— Record extracts —
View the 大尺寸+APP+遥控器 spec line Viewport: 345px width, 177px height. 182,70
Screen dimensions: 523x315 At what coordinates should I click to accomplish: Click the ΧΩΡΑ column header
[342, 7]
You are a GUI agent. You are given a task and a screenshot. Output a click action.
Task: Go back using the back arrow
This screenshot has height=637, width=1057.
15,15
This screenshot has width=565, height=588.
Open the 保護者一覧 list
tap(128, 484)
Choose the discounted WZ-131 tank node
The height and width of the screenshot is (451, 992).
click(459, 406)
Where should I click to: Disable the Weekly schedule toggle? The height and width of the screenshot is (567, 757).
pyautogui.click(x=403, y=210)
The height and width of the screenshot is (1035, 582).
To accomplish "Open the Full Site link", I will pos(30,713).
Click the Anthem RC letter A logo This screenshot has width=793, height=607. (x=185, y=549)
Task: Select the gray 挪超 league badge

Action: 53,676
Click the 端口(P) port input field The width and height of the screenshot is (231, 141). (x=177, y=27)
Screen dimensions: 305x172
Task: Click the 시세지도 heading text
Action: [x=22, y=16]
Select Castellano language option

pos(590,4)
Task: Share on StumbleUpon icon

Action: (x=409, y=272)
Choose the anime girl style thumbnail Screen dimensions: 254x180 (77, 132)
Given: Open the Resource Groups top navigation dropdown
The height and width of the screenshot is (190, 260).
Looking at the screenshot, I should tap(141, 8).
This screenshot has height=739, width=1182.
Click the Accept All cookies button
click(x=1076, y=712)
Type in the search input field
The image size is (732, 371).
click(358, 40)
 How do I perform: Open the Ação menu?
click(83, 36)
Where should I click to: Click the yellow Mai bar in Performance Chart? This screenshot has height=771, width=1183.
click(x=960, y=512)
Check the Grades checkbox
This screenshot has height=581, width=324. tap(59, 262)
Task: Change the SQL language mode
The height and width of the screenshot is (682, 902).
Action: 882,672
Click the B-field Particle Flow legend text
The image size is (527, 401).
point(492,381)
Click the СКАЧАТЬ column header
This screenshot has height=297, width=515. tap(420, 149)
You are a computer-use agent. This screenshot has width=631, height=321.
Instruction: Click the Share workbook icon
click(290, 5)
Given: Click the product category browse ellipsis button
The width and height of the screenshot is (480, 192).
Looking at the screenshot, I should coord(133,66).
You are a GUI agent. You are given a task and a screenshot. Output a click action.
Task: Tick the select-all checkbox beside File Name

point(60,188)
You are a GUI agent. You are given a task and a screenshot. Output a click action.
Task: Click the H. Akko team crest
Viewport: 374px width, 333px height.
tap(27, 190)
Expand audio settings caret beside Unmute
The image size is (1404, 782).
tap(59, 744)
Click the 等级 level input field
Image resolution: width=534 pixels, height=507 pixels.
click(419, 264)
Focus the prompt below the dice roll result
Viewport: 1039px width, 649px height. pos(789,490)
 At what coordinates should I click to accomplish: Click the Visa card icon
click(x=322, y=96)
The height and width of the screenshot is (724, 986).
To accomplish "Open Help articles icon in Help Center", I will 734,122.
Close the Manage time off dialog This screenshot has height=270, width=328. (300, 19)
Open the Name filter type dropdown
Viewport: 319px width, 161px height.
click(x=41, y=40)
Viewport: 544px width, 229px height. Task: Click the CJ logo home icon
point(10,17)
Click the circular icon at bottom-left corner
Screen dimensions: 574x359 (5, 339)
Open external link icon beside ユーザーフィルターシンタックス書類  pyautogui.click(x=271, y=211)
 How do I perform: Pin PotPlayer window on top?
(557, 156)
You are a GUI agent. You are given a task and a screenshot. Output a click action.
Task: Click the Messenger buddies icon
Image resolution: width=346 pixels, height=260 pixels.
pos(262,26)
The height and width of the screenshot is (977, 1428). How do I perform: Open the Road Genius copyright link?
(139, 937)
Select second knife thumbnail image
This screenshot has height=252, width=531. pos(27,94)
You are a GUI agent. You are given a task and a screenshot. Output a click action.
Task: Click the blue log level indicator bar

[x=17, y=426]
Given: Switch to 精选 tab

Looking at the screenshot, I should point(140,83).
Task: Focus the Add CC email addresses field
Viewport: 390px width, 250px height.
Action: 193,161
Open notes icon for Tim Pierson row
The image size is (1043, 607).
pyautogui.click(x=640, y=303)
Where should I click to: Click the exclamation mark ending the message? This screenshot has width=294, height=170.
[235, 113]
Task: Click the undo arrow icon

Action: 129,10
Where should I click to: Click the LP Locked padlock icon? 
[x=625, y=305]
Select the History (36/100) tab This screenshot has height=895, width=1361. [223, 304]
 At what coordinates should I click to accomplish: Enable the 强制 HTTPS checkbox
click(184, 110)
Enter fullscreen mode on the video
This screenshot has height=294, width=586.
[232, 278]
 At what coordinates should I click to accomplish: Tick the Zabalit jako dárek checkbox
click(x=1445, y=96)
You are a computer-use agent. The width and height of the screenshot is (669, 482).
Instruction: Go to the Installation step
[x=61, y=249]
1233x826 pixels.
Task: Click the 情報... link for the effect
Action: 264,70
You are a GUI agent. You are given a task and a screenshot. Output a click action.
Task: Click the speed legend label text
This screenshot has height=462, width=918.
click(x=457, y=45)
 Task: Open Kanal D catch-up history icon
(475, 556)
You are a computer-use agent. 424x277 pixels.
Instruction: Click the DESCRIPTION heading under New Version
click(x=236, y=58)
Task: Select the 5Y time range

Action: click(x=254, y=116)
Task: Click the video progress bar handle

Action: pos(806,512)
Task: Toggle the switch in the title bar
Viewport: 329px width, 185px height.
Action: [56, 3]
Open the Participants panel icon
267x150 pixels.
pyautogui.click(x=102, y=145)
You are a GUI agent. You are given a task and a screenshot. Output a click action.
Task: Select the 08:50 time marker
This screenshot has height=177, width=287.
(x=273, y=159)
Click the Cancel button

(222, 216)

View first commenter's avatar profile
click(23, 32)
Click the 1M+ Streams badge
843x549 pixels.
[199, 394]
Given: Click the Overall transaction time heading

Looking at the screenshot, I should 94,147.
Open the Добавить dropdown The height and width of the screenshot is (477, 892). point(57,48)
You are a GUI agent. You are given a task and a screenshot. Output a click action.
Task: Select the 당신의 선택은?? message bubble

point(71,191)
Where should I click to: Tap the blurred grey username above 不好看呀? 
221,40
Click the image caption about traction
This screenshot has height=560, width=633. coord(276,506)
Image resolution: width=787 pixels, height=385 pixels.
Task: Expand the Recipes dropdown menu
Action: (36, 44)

— Work task —
If a line falls between the first line of the records and the line containing "Choose the discounted WZ-131 tank node", inclusive, repeat it exactly; leave out all others.

— Solution below —
View the 大尺寸+APP+遥控器 spec line Viewport: 345px width, 177px height. 182,70
Screen dimensions: 523x315 At what coordinates should I click to accomplish: Click the ΧΩΡΑ column header
[342, 7]
You are a GUI agent. You are given a task and a screenshot. Output a click action.
Task: Go back using the back arrow
This screenshot has height=637, width=1057.
15,15
This screenshot has width=565, height=588.
Open the 保護者一覧 list
tap(128, 484)
Choose the discounted WZ-131 tank node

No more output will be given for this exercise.